* **WORK TO COMPLETE**:
Print the data that follows exactly, leaving nothing out.
==================================================
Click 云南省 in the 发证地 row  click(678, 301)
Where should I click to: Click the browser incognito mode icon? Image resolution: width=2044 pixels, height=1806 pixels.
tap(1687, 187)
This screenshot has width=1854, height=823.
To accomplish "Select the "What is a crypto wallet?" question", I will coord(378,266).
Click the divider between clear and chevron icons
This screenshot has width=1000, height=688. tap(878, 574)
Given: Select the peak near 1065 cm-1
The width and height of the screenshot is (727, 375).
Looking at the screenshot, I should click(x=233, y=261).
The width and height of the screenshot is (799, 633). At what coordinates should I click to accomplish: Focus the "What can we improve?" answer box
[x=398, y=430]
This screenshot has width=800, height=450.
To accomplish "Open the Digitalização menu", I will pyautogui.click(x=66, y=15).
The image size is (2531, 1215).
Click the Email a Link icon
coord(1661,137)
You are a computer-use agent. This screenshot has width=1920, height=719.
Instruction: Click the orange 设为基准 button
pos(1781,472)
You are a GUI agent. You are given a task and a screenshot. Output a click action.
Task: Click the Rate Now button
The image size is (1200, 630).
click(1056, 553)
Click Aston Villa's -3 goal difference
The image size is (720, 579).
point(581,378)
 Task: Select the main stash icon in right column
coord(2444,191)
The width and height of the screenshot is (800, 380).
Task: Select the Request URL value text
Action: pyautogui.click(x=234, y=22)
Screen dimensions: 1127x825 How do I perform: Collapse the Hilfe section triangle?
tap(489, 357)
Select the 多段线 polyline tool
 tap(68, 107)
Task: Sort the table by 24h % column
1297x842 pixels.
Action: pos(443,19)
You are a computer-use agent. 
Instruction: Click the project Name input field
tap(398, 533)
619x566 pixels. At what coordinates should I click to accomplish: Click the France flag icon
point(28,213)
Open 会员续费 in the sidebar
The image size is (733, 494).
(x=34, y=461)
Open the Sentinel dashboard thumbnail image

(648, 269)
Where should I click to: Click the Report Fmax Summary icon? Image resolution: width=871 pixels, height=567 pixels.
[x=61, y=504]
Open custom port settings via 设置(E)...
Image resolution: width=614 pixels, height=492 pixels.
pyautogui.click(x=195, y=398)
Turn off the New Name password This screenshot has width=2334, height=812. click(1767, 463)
==================================================
* **SOLUTION TO THIS TASK**:
Click 云南省 in the 发证地 row  click(678, 301)
Where should I click to: Click the browser incognito mode icon? Image resolution: width=2044 pixels, height=1806 pixels.
tap(1687, 187)
This screenshot has width=1854, height=823.
To accomplish "Select the "What is a crypto wallet?" question", I will coord(378,266).
Click the divider between clear and chevron icons
This screenshot has width=1000, height=688. tap(878, 574)
Given: Select the peak near 1065 cm-1
The width and height of the screenshot is (727, 375).
Looking at the screenshot, I should click(x=233, y=261).
The width and height of the screenshot is (799, 633). At what coordinates should I click to accomplish: Focus the "What can we improve?" answer box
[x=398, y=430]
This screenshot has width=800, height=450.
To accomplish "Open the Digitalização menu", I will pyautogui.click(x=66, y=15).
The image size is (2531, 1215).
Click the Email a Link icon
coord(1661,137)
You are a computer-use agent. This screenshot has width=1920, height=719.
Instruction: Click the orange 设为基准 button
pos(1781,472)
You are a GUI agent. You are given a task and a screenshot. Output a click action.
Task: Click the Rate Now button
The image size is (1200, 630).
click(1056, 553)
Click Aston Villa's -3 goal difference
The image size is (720, 579).
point(581,378)
 Task: Select the main stash icon in right column
coord(2444,191)
The width and height of the screenshot is (800, 380).
Task: Select the Request URL value text
Action: pyautogui.click(x=234, y=22)
Screen dimensions: 1127x825 How do I perform: Collapse the Hilfe section triangle?
tap(489, 357)
Select the 多段线 polyline tool
 tap(68, 107)
Task: Sort the table by 24h % column
1297x842 pixels.
Action: pos(443,19)
You are a computer-use agent. 
Instruction: Click the project Name input field
tap(398, 533)
619x566 pixels. At what coordinates should I click to accomplish: Click the France flag icon
point(28,213)
Open 会员续费 in the sidebar
The image size is (733, 494).
(x=34, y=461)
Open the Sentinel dashboard thumbnail image

(648, 269)
Where should I click to: Click the Report Fmax Summary icon? Image resolution: width=871 pixels, height=567 pixels.
[x=61, y=504]
Open custom port settings via 设置(E)...
Image resolution: width=614 pixels, height=492 pixels.
pyautogui.click(x=195, y=398)
Turn off the New Name password This screenshot has width=2334, height=812. click(1767, 463)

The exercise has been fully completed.